Defending strong tobacco packaging and labelling regulations in Uruguay: transnational tobacco control network versus PMI

Eric Crosbie, Patricia Sosa, and I just published “Defending strong tobacco packaging and labelling regulations in Uruguay: transnational tobacco control network versus Philip Morris International” in Tobacco Control.  It shows how local and international tobacco control advocates collaborated to defend Uruguay’s strong graphic warning labels against PMI’s trade challenge and provides a model for similar collaborations globally.
 
In order to facilitate dissemination, we have also translated the paper into Spanish and also made it available for free on the UCSF open access server as well as directly from the journal.  Here are the links:
 
Tobacco Control: English version http://tobaccocontrol.bmj.com/content/early/2017/03/22/tobaccocontrol-2017-053690
Tobacco Control: Spanish version http://tobaccocontrol.bmj.com/content/tobaccocontrol/suppl/2017/03/15/tobaccocontrol-2017-053690.DC1/Uruguay_UCSF_published-Spanish.pdf
UCSF (free access): English version http://escholarship.org/uc/item/07n9m5wn#
UCSF (free access): Spanish version http://escholarship.org/uc/item/8nh5n6ds#page-1
 
Here is the abstract in English:
 
Objective Describe the process of enacting and defending strong tobacco packaging and labelling regulations in Uruguay amid Philip Morris International's (PMI) legal threats and challenges.
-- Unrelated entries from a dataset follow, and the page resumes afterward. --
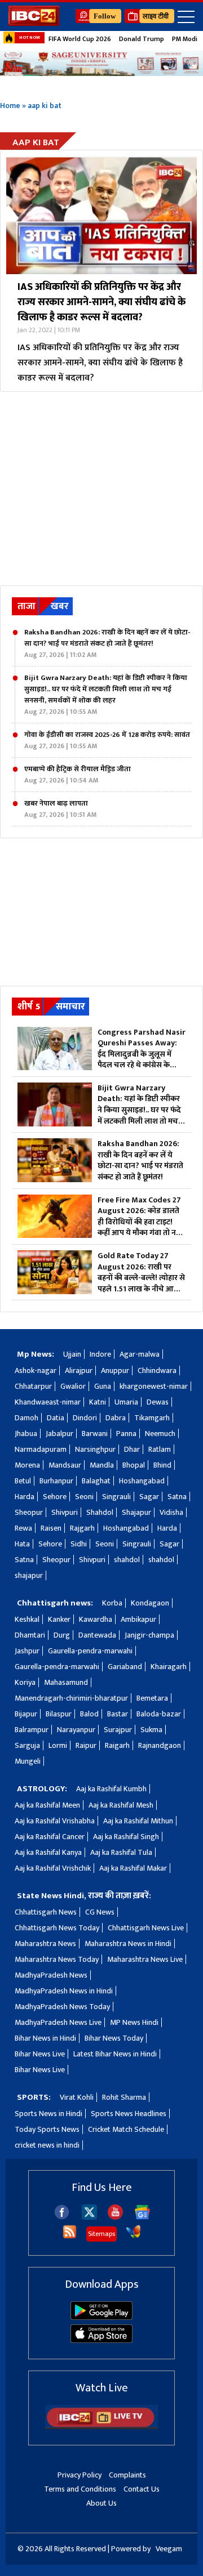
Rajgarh (82, 1528)
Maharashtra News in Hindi (128, 1943)
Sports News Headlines (128, 2113)
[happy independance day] (101, 63)
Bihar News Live (40, 2053)
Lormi (57, 1745)
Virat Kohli (77, 2097)
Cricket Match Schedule (126, 2129)
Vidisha (171, 1512)
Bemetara (152, 1698)
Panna (126, 1433)
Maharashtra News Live (145, 1959)
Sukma (151, 1729)
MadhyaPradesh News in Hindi (64, 1990)
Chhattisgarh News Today (57, 1927)
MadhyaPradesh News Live (58, 2022)
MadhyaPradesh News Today (62, 2006)
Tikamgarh (152, 1417)
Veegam (169, 2548)
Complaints (127, 2474)
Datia (55, 1417)
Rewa (23, 1528)
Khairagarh (169, 1666)
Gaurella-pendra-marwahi (90, 1650)
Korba (112, 1602)
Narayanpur (76, 1729)
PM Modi (184, 38)
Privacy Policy (80, 2474)
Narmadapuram (41, 1449)
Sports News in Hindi (48, 2113)
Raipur (86, 1745)
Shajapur (136, 1512)
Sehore (55, 1496)
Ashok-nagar (35, 1370)
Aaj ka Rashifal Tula (121, 1852)
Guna (102, 1386)
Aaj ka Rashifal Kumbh (111, 1788)
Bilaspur (59, 1713)
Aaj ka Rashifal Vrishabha (55, 1820)
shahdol (127, 1559)
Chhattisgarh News (46, 1912)
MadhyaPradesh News (51, 1975)
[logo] (33, 23)
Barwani (95, 1433)
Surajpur (118, 1729)
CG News (99, 1912)
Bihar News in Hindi (45, 2038)
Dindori (85, 1417)
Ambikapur (138, 1619)
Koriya (25, 1682)
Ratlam (159, 1449)
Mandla (102, 1465)
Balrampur (31, 1729)
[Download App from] (101, 2317)
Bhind (162, 1465)
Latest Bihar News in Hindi (115, 2053)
Methods Triangulated government legislation, news sources and interviews with policy-makers and health advocates in Uruguay.
Results In 2008 and 2009, the Uruguayan government enacted at the time the world’s largest pictorial health warning labels (80% of front and back of package) and prohibited different packaging or presentations for cigarettes sold under a given brand. PMI threatened to sue Uruguay in international courts if these policies were implemented. The Vazquez administration maintained the regulations, but a week prior to President Vazquez’s successor, President Mujica, took office on 1 March 2010 PMI announced its intention to file an investment arbitration dispute against Uruguay in the International Centre for the Settlement of Investment Disputes. Initially, the Mujica administration announced it would weaken the regulations to avoid litigation. In response, local public health groups in Uruguay enlisted former President Vazquez and international health groups and served as brokers to develop a collaboration with the Mujica administration to defend the regulations. This united front between the Uruguayan government and the transnational tobacco control network paid off when Uruguay defeated PMI’s investment dispute in July 2016.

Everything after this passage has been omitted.